Could some electronics guru provide some insight into the following ? One can use a Villard multiplier to step-up voltage and a capacitive divider to step-down voltage. However, most power supplies still use a transformer for voltage step-up/down. What is the inherent deficiency of a Villard circuit that prevents it from being used for these purposes. Thanks in advance for your feedback.
villard aka cockroft walton no isolation, terrible regulation, and in most cases illegal.
NT
"Daku"
** No isolation from the AC supply.Means there is an inherent electrocution hazard in most applications.
... Phil
For step-down you can't get inexpensive efficient durable safe switches. (eg for safety isolation of the output) for step up, it is used (eg in CRT supplies)
-- ?? 100% natural --- Posted via news://freenews.netfront.net/ - Complaints to news@netfront.net
vibrating switches are prone to going oc, commutating rotating switches are prone to shorting due to carbon buildup.
NT
Thee Villard/Cockroft-Walton scheme for stepping up from low V
(1) costs energy every time current goes through another diode, so efficiency suffers
(2) costs money proportional to output current and number of stages, because large capacitors are more expensive than small ones. These capacitors' impedances are in SERIES, so they don't add up like capacitors in parallel. The capacitance doesn't add, the cost does.
(3) Isn't completely happy when mated with squarewave inverter power sections, either. Sinewave or trianglewave input power is better, squarewave drive makes for high harmonic content in the current.
"whitless imbecile"
** Puke.** Get all this from Google did you ?
It's crap.
** Huh ?? "completely happy " is hardly a technical term.Square wave drive of such multipliers is very common.
Mainly for low power apps.
Which is mostly the case with high voltages anyhow.
.... Phil
Voltage multipliers do see wide usage in some applications. They are especially suited where you need high voltage, low current and you have a high frequency source to take it from.

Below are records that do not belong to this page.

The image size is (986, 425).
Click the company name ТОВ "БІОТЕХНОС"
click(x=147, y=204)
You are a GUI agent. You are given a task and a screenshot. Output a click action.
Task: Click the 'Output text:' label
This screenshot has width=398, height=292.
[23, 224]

At 50/60 cycles the capacitors needed restrict the current you can pull from them - but they are still nice for ion generators, lamp starting circuits, and things of that ilk.

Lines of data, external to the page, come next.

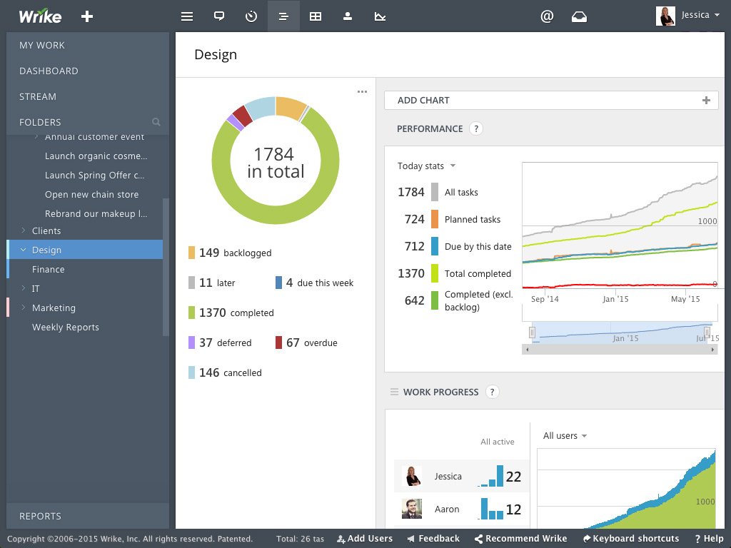Open the hamburger menu icon
Screen dimensions: 731x548
pyautogui.click(x=187, y=16)
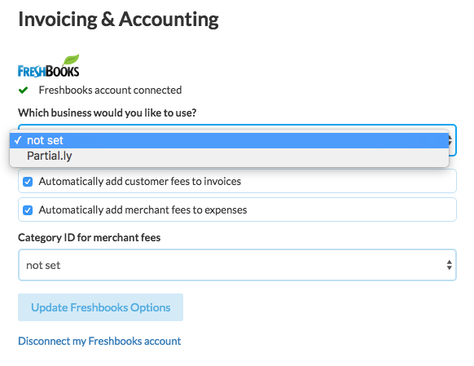Click the FreshBooks logo
This screenshot has height=366, width=474.
coord(49,66)
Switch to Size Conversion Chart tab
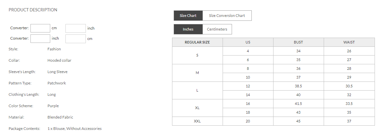The image size is (383, 138). coord(227,16)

We had some ultrasonic baths at the place I worked that were transformerless and used a doubler to supply the plate voltage for the push-pull transducer driver. A few hundred milliamps for vacuum toobs (that did a double duty of heating the bath by mounting them underneath the stainless steel vessel, as well as supplying high frequency, high voltage and high power)
They did find a lot of application in AC/DC radios and TV's in the
50-60's. I'm using one to light a vacuum fluorescent display that required 35 volts from a 12 volt transformer.I use capacitive reactance to drop 120 VAC to the 12 volts needed for lighting some series connected LEDs in night light applications. ~.5 uf and full wave bridge rectifier works well for a few 20 milliamp leds. No danger of shock since it is all potted in one piece of plastic.

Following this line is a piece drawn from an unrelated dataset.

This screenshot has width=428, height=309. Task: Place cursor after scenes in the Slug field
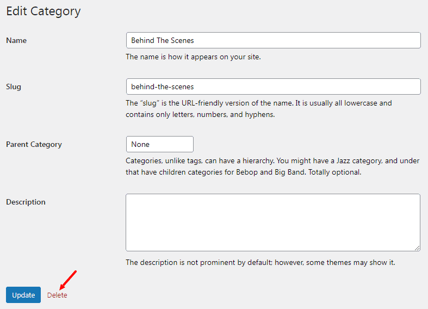point(194,86)
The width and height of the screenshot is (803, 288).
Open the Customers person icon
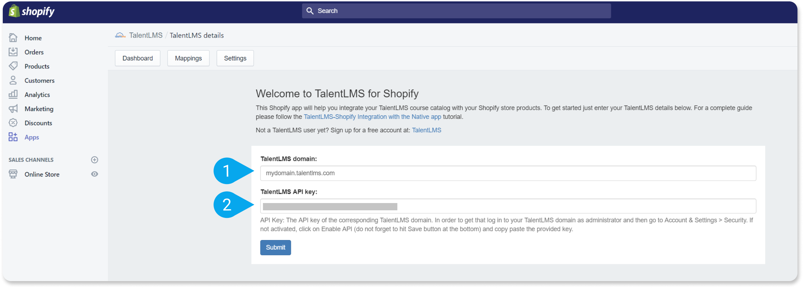coord(13,80)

This deserves more explanation, I see. If you use (for instance) a '555 at a kilohertz to drive a capacitor-diode assembly, the diodes conduct during the risetime (0.5 uS) and falltime (0.5 us), and not during the no-slew times (the other 99.9% of the period). So, to make some +15 V 20 mA op amp power, you'd be pumping regular surges of 20A through the '555 output stage and through the diodes. And, from whatever powers your '555. Until something breaks.
If, instead of the '555 square waves, your input were triangle or sine, the diode conduction is at a much higher duty cycle, and peak current to average current gets much less stratospheric.
No danger of shock or burn out until you can a spike in your line which results as a low XL and thus sents a surge of current to your little LEDS!
Jamie
Let me correct that, "CAN" = "GET"
Hard day at the bench..
Jamie
Well the first leds needed replacement in ~5 years because they were dimmer after ~50,000 hours. In that time, my modem died twice due to nearby lightening strikes... and the phone line runs underground with a surge suppressor on the line bonded to the power service entrance.
There's a 100 ohm 1/4 W limiter that may be absorbing the spikes and initial capacitor inrush when power is restored.
When playing with the idea I had it open on the bench and accidentally shorted the cap. The resistor opened but there wasn't even a singed covering, and all three leds shorted...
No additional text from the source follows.